Summary: A New York Times review found that many of the Department of Government Efficiency's biggest claims about cutting government spending were misleading or false. DOGE's 13 largest reductions were incorrect, including two Defense contracts falsely labeled as terminated and said to save $7.9 billion. The office never approached its $2 trillion target and generated new costs such as lawsuits, lost productivity, rehirings, and paid leave. Critics say the drive also politicized the civil service and weakened vital services, with reported global impacts tied to USAID disruptions.
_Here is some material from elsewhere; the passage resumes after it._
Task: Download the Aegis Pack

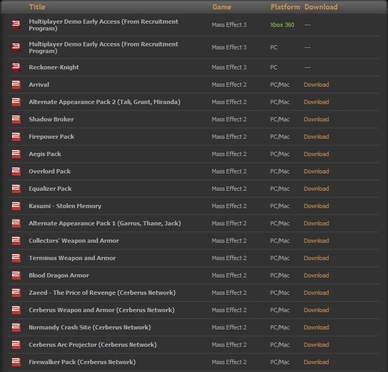Action: click(x=316, y=154)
DOGE, the short-lived Department of Government Efficiency created during the Trump administration and publicly associated with Elon Musk, collapsed in November amid allegations that many of its headline claims were misleading or false. A detailed examination by The New York Times found that the office’s most prominent savings claims did not hold up to scrutiny.

Key Findings

Major claims were inaccurate. The Times determined that DOGE’s 13 largest claims about spending reductions were wrong or misleading. At the top of the list were two Defense Department contracts — one for information technology and one for aircraft maintenance — which DOGE labeled as "terminations" and said had saved taxpayers $7.9 billion. In reality, those contracts remained active, and the claimed savings were an accounting illusion.

Two entries dwarfed thousands of others. Those two erroneous entries accounted for more reported savings than roughly 25,000 of DOGE’s other claims combined. Of the 40 largest items on DOGE’s list, the Times found only 12 that appeared to reflect genuine reductions in government spending commitments.
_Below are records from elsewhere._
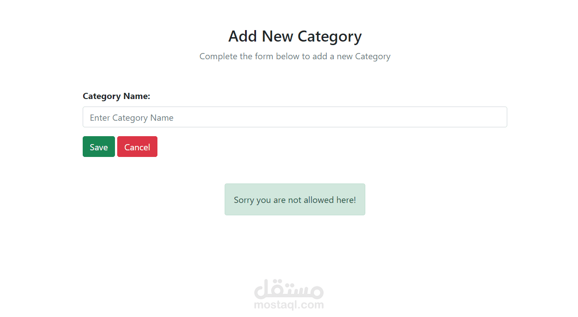Click the red Cancel button
The width and height of the screenshot is (578, 317).
137,147
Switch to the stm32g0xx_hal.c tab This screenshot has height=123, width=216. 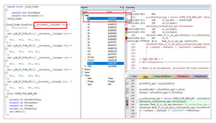pyautogui.click(x=201, y=76)
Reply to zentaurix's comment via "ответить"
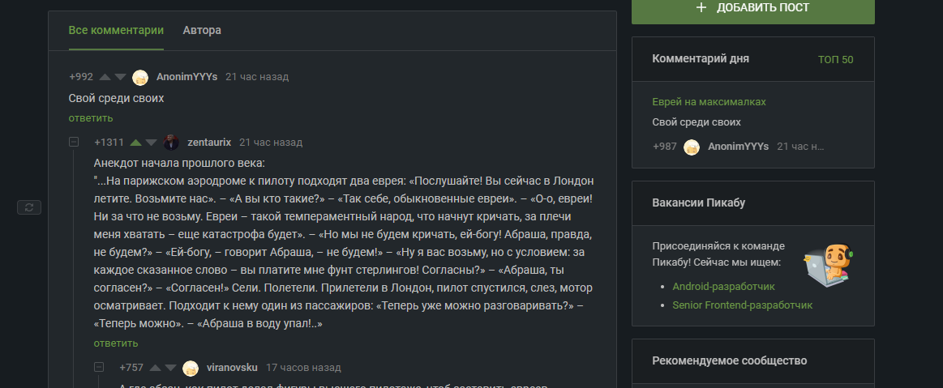This screenshot has height=388, width=943. click(116, 343)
Savings goals were never realistic. DOGE never came close to its headline goal of $2 trillion in savings. Within months the office exhibited its own inefficiencies: lawsuits over dismissals, lost productivity, costly rehirings, and large amounts of paid leave undercut any potential gains and in some cases increased net costs.

Efficiency as a pretext for politicization. Critics argue that rhetoric about efficiency masked a political project to pare and politicize the federal civil service — replacing career officials with loyalists and intimidating workers. That upheaval degraded government capacity and weakened social services.

'DOGE’s legacy is both very stupid and very sad,' The New Republic wrote, citing cuts to Social Security staffing, increased cybersecurity risks, and damage to USAID that critics link to severe global consequences.

Why This Matters

Beyond numbers, the DOGE episode illustrates how poorly executed reforms can do harm: misleading public accounts undermine trust, poorly planned personnel changes degrade service delivery, and shortcuts in oversight can increase vulnerability to security and humanitarian failures. Even when some initiatives are stalled by legal or bureaucratic obstacles, the disruption to government services can be lasting.

Moving forward, independent verification, transparent accounting, and protections for career civil servants are essential to any genuine push for greater efficiency in government. Without those safeguards, 'efficiency' risks becoming a cover for shortcuts that leave the public worse off.